Abdou Mostafa, Sahi Razia S, Hull Thomas D, Nook Erik C, Daw Nathaniel D
Princeton Neuroscience Institute, Princeton University, US.
Department of Psychology, Princeton University, US.
Comput Psychiatr. 2025 Sep 9;9(1):187-209. doi: 10.5334/cpsy.141. eCollection 2025.

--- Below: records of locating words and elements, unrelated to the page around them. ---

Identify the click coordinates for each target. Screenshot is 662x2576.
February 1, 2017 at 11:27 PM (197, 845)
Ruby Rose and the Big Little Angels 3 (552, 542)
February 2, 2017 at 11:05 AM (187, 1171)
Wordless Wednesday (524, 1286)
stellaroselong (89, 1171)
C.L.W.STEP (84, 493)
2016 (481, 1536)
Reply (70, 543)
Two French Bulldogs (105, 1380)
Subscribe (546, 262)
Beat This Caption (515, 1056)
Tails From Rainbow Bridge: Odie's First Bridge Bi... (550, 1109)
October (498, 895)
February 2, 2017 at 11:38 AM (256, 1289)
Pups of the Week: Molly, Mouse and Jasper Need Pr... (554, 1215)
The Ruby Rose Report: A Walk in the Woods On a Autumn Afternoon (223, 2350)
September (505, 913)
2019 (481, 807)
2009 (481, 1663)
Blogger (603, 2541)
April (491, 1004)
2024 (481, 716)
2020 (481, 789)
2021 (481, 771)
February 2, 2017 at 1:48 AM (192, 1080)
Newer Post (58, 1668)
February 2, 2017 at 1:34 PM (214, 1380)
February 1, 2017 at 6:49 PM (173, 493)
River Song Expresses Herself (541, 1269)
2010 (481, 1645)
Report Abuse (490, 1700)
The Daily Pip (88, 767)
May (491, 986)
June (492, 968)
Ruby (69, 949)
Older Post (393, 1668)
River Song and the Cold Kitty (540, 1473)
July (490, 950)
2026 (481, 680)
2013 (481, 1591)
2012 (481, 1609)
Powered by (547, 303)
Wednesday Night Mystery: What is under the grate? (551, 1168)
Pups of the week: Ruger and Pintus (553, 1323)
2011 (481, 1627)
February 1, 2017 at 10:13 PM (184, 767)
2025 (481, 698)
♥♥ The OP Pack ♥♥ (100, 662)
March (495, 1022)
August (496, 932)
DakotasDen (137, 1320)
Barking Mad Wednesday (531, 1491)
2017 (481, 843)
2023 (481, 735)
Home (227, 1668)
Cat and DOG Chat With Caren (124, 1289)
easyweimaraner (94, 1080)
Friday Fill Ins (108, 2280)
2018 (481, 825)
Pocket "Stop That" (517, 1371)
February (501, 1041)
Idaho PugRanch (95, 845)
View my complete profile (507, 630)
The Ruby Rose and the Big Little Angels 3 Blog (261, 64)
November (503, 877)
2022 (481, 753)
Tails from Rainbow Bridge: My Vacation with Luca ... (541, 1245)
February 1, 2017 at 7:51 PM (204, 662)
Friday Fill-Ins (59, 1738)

Developing precise, innocuous markers of psychopathology and the processes that foster effective treatment would greatly advance the field's ability to detect and intervene on psychopathology. However, a central challenge in this area is that both assessment and treatment are conducted primarily in natural language, a medium that makes quantitative measurement difficult. Although recent advances have been made, much existing research in this area has been limited by reliance on previous-generation psycholinguistic tools. Here we build on previous work that identified a linguistic measure of "psychological distancing" (that is, viewing a negative situation as separated from oneself) in client language, which was associated with improved emotion regulation in laboratory settings and treatment progress in real-world therapeutic transcripts (Nook et al., 2017, 2022). However, this formulation was based on context-insensitive word count-based measures of distancing (pronoun person and verb tense), which limits the ability to detect more abstract expressions of psychological distance, such as counterfactual or conditional statements. This approach also leaves open many questions about how therapists' - likely subtler - language can effectively guide clients toward increased psychological distance. We address these gaps by introducing the use of appropriately prompted large language models (LLMs) to measure linguistic distance, and we compare these results to those obtained using traditional word-counting techniques. Our results show that LLMs offer a more nuanced and context-sensitive approach to assessing language, significantly enhancing our ability to model the relations between linguistic distance and symptoms. Moreover, this approach enables us to expand the scope of analysis beyond client language to shed insight into how therapists' language relates to client outcomes. Specifically, the LLM was able to detect ways in which a therapist's language encouraged a client to adopt distanced perspectives-rather than simply detecting the therapist themselves being distanced. This measure also reliably tracked the severity of patient symptoms, highlighting the potential of LLM-powered linguistic analysis to deepen our understanding of therapeutic processes.
开发精确、无害的精神病理学标志物以及促进有效治疗的过程,将极大地提升该领域检测和干预精神病理学的能力。然而,这一领域的一个核心挑战在于,评估和治疗主要通过自然语言进行,而自然语言这种媒介使得定量测量变得困难。尽管最近取得了进展,但该领域的许多现有研究因依赖上一代心理语言学工具而受到限制。在此,我们基于之前的研究成果展开,该研究在来访者语言中识别出一种“心理距离”的语言测量方法(即将负面情况视为与自身分离),这种方法在实验室环境中与情绪调节的改善以及现实世界治疗记录中的治疗进展相关(努克等人,2017年、2022年)。然而,这种表述是基于对距离的上下文不敏感的基于词数的测量方法(代词人称和动词时态),这限制了检测心理距离更抽象表达的能力,比如反事实或条件陈述。这种方法也留下了许多问题,比如治疗师可能更微妙的语言如何能有效地引导来访者增加心理距离。我们通过引入使用适当提示的大语言模型(LLM)来测量语言距离来填补这些空白,并将这些结果与使用传统词数技术获得的结果进行比较。我们的结果表明,大语言模型为评估语言提供了一种更细致入微且上下文敏感的方法,显著增强了我们对语言距离与症状之间关系进行建模的能力。此外,这种方法使我们能够将分析范围从来访者语言扩展到深入了解治疗师的语言与来访者结果之间的关系。具体而言,大语言模型能够检测出治疗师的语言鼓励来访者采取距离视角的方式——而不仅仅是检测治疗师自身是否保持距离。这种测量方法还可靠地跟踪了患者症状的严重程度,凸显了由大语言模型驱动的语言分析在深化我们对治疗过程理解方面的潜力。